## WORK INSTRUCTION:
Your answer must be every line of the data that holds the string "cell".

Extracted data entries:

[Start of section]

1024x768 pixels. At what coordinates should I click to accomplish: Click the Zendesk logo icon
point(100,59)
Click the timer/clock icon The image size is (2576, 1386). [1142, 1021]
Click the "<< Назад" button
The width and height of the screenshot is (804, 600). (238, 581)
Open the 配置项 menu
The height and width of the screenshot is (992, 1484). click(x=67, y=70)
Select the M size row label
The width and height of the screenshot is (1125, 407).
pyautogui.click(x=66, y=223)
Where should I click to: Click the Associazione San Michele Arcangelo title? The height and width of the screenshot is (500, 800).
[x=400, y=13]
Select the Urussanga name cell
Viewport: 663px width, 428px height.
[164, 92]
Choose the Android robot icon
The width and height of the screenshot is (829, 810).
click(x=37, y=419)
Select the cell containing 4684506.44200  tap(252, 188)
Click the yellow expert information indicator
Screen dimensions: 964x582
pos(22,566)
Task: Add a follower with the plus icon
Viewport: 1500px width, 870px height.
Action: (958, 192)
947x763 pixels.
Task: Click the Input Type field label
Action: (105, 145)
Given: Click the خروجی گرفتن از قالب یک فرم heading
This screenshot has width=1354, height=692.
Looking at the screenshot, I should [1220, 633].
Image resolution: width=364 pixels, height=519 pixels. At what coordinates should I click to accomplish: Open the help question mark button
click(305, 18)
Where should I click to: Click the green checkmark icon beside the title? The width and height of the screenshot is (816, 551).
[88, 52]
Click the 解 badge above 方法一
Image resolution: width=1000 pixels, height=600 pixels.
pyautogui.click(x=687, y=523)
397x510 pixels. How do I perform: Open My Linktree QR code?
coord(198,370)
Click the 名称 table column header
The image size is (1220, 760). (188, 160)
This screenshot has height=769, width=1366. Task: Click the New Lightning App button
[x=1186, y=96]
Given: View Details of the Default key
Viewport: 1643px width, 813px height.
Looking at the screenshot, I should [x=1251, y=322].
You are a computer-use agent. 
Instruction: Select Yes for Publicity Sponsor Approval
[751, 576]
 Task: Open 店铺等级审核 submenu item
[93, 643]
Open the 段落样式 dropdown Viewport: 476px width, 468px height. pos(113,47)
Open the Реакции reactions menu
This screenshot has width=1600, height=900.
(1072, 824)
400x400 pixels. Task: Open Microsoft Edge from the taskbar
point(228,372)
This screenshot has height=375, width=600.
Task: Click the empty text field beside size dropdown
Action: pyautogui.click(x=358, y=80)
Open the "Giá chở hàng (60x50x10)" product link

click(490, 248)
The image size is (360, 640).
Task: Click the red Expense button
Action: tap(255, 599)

[End of section]

## TASK OUTPUT:
Select the Urussanga name cell
Select the cell containing 4684506.44200  tap(252, 188)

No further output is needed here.